I was on Digg yesterday while for some reason my Adblock was turned off. In the top right of my page there popped up an ad for WorldVision. WorldVision is great, seriously, they do amazing work in this world. But maybe, just maybe, they aren’t spending their advertising dollars as effective as they could be.
I navigated away from that page unfortunately (dang XKCD got me distracted!) Because upon returning my ad was gone! Now, it was very important for this discussion that I had that ad as a reference. I refreshed that page again and again. I’m pretty sure I spent enough refreshes yesterday for 10 or 20 people.
The initial frame said “Every 7 seconds a child dies from hunger or malnutrition.” That is such a striking statement. Aowh! I love it. But I have two problems with this ad.
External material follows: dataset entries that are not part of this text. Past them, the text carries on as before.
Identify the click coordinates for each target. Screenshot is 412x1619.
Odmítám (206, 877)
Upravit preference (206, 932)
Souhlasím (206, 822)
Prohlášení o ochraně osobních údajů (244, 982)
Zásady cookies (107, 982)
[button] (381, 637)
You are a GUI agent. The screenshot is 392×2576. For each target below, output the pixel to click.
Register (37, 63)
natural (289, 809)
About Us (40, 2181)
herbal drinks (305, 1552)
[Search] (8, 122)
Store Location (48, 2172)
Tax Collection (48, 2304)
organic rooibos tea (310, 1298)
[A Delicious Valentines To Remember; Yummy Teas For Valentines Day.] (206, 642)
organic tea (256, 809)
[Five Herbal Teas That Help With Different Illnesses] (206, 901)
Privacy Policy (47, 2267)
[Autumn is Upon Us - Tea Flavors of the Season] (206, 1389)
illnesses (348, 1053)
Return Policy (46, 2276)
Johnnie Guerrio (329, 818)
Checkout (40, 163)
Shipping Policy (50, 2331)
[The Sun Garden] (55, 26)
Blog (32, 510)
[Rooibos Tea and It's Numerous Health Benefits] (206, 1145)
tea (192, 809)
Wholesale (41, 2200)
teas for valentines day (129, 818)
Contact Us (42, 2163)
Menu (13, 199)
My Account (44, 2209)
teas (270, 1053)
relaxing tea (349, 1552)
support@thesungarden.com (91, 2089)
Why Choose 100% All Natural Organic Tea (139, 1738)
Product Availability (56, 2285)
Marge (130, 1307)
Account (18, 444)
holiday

- The stopwatch clicks down from 7 seconds and then stops. The ad doesn’t restart; it isn’t a digital stopwatch that starts counting the number of dead kids. It just stops and waits for your response. A good ad has a great message and waits for you to answer it. A GREAT ad has an amazing message, grabs you by the arm, and begs for you to answer it’s call.
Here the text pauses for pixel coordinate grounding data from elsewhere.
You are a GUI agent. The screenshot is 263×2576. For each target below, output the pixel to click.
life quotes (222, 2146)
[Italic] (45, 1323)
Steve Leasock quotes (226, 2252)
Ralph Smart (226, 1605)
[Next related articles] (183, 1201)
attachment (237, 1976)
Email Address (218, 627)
- Digg is probably the wrong target audience for WorldVision. With the kind of traffic Digg has they’ll definitely get tons of click throughs simply because they buying from such a huge traffic source. Although little to none of those clicks will be targeted. There is a large group of progressive individuals on Digg, I’m not disputing that. But no one goes to Digg to find information about adopting an African child. It’s simply the wrong target and they’re most likely getting the wrong response.
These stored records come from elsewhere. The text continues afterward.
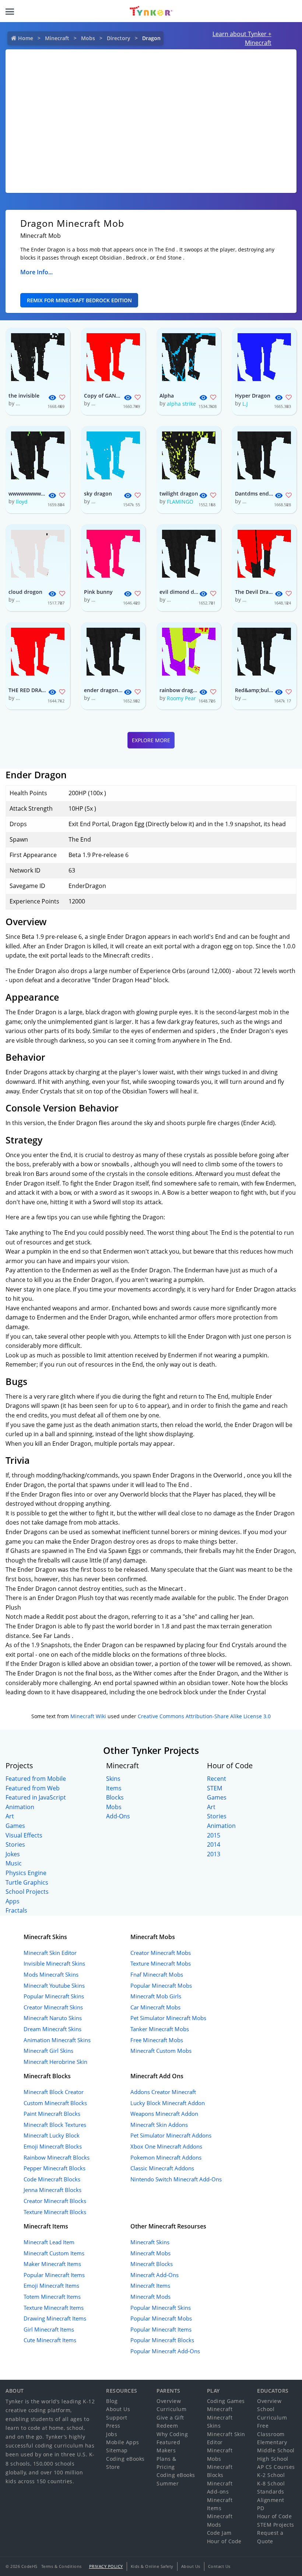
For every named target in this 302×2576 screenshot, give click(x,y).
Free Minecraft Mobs (156, 2040)
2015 (213, 1835)
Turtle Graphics (27, 1882)
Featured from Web (33, 1788)
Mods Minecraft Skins (51, 1974)
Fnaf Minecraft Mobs (156, 1974)
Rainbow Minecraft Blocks (56, 2157)
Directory (118, 38)
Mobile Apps (122, 2442)
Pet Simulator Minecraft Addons (170, 2135)
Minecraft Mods (150, 2296)
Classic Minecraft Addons (162, 2168)
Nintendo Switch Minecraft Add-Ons (176, 2179)
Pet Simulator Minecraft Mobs (168, 2018)
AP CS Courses (276, 2466)
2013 (213, 1854)
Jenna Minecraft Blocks (52, 2189)
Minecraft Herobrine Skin (55, 2061)
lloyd (22, 501)
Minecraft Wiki (88, 1716)
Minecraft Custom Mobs (161, 2050)
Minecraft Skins (149, 2242)
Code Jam (219, 2532)
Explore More (151, 740)
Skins (113, 1779)
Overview (169, 2400)
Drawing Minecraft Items (55, 2318)
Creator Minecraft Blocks (55, 2201)
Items (114, 1788)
How Could They Be Spending Better?
The concepts for WorldVision’s ads are amazing. They do a great job of tacking a difficult concept to grasp in only the few seconds you are viewing them. But they don’t grab you and shake you until you respond.
And ofcourse, the text needs to update every 7 seconds to add another child to the “dead list”. Now that may be a little morbid but it WILL force a response. Don’t you think you’ll get a bigger and better emotional response from telling someone how many people have died while they were screwing off on the internet instead of telling them how much of a difference they can make by burdening themselves with a new child?
Please comment below! What ads do you think could be done better? Tell me about your advertising that you need help with.


Aaron
November 11th, 2008 at 1:10 pm
A couple of grammatical errors, but besides that I like what you have to say. I agree a really good ads needs to cause you to have some kind of action based off of the ad. Other ads that need to be worked on are those stupid ads that have sound, they aren’t actually helping me decide if I want to click on it or not, I just want them to freakin shut up.
Cody Robert
November 12th, 2008 at 8:51 pm
Thanks bro, glad to have ya voice here. Those ads are annoying, definitely, but like I was saying, they grab you. They pull you in and force you to react. Whether that’s causing your ears to pique a little and respond to their message or clicking to their ad quick so you can turn it off, you’ve paid attention to them.